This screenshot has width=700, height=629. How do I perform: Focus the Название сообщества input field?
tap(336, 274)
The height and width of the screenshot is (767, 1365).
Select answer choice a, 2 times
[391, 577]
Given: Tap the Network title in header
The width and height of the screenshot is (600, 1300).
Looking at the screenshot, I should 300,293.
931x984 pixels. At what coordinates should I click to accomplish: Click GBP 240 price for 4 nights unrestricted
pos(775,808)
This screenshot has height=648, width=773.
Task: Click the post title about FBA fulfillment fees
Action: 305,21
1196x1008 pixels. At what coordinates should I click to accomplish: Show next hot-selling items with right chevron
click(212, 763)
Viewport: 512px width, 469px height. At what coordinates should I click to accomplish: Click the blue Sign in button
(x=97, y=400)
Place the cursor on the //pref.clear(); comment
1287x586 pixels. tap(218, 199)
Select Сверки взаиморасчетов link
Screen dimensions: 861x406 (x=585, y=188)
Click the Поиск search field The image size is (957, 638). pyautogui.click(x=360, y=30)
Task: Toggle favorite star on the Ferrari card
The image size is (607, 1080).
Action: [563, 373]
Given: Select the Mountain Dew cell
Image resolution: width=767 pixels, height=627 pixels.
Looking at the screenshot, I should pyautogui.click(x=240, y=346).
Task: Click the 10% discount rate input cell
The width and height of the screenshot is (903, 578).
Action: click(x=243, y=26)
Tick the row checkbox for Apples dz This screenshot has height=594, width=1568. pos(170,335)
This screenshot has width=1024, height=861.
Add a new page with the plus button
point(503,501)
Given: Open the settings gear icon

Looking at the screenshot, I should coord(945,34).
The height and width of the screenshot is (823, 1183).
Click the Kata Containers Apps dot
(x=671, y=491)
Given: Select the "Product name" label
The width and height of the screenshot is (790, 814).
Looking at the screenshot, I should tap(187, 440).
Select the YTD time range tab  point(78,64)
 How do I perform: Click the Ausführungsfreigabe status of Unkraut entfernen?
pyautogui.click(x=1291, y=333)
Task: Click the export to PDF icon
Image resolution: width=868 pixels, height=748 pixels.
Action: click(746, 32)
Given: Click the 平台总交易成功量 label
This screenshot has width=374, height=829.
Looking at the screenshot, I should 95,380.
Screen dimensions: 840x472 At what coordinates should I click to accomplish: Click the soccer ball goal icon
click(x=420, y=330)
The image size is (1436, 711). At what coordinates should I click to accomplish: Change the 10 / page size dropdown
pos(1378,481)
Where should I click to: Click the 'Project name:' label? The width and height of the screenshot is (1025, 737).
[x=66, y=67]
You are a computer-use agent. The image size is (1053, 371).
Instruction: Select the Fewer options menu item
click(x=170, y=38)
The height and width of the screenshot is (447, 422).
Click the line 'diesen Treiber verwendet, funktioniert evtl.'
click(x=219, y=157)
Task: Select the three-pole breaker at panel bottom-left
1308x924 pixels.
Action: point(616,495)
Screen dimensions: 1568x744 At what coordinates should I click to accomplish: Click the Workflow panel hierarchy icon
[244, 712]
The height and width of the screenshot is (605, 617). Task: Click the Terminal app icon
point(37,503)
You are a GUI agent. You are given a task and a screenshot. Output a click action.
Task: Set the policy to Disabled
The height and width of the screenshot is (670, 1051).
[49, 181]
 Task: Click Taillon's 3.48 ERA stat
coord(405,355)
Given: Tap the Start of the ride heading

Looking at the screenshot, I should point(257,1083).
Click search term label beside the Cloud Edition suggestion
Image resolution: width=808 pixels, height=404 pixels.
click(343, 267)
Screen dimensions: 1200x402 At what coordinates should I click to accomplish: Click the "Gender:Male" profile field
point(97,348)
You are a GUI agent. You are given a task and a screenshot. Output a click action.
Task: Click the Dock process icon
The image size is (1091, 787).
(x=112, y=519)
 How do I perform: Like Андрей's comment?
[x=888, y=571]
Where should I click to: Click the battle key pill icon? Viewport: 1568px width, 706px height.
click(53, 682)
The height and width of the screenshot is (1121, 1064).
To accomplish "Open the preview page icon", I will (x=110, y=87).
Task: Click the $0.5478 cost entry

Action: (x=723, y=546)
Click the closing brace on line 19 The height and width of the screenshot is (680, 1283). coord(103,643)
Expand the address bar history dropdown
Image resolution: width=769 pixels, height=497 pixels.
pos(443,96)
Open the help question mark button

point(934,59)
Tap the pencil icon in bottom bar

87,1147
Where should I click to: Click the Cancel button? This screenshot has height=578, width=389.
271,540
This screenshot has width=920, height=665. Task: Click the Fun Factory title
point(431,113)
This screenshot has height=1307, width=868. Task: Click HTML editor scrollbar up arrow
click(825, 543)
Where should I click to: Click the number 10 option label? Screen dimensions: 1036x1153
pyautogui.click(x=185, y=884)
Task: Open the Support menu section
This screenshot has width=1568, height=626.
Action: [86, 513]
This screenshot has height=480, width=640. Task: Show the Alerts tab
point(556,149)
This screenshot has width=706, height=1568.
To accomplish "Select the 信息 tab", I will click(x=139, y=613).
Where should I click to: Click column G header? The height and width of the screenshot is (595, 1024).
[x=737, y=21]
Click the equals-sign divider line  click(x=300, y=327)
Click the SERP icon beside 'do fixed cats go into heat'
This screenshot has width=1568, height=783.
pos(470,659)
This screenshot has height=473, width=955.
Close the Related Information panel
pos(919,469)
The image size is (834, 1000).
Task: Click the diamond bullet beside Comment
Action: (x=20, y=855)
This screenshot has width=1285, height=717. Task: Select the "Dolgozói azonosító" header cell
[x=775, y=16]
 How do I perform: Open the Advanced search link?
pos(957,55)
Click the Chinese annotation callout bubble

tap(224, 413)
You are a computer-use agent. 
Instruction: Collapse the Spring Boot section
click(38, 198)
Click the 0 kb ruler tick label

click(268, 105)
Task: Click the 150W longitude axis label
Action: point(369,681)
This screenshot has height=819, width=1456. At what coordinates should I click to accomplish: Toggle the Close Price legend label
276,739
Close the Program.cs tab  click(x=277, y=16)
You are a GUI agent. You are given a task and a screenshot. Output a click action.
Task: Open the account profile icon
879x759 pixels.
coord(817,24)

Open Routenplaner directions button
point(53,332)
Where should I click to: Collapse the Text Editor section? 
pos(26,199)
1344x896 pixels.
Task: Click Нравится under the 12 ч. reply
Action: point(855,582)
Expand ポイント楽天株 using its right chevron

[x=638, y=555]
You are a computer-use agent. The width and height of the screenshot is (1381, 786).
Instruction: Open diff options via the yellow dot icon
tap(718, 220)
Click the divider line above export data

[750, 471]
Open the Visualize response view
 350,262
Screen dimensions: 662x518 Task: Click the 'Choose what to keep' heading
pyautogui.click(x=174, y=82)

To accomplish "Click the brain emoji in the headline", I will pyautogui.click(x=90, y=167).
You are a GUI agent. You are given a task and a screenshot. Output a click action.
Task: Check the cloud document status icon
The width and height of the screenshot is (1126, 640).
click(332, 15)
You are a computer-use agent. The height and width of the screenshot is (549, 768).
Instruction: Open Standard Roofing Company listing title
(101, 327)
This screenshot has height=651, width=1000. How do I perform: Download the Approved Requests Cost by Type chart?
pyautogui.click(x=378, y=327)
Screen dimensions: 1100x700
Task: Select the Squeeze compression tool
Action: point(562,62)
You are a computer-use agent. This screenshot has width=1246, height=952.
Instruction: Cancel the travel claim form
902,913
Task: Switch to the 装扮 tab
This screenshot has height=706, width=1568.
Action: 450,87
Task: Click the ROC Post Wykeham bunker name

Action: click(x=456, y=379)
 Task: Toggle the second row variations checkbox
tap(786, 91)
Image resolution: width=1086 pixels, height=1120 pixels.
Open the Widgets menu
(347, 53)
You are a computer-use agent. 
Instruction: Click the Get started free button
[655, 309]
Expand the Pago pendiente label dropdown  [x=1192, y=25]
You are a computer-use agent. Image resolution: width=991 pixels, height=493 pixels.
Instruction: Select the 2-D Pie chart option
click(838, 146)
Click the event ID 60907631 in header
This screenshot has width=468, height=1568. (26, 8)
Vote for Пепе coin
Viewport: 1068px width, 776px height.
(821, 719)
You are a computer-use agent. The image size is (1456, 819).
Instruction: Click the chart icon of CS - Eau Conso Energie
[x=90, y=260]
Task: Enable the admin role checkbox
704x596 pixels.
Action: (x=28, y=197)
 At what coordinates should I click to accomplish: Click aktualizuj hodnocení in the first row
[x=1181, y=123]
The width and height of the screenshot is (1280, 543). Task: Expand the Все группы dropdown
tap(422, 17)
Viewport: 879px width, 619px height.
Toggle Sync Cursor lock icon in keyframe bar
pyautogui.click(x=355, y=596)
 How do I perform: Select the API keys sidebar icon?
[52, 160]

### The problem:
Note each line of the material holding "computer" and copy it out.

### Solution to the exercise:
You are a computer-use agent. The image size is (1053, 371).
You are a computer-use agent. 
You are a computer-use agent. The width and height of the screenshot is (1381, 786).
You are a computer-use agent. The height and width of the screenshot is (549, 768).
You are a computer-use agent. This screenshot has width=1246, height=952.
You are a computer-use agent. 
You are a computer-use agent. Image resolution: width=991 pixels, height=493 pixels.
You are a computer-use agent. The image size is (1456, 819).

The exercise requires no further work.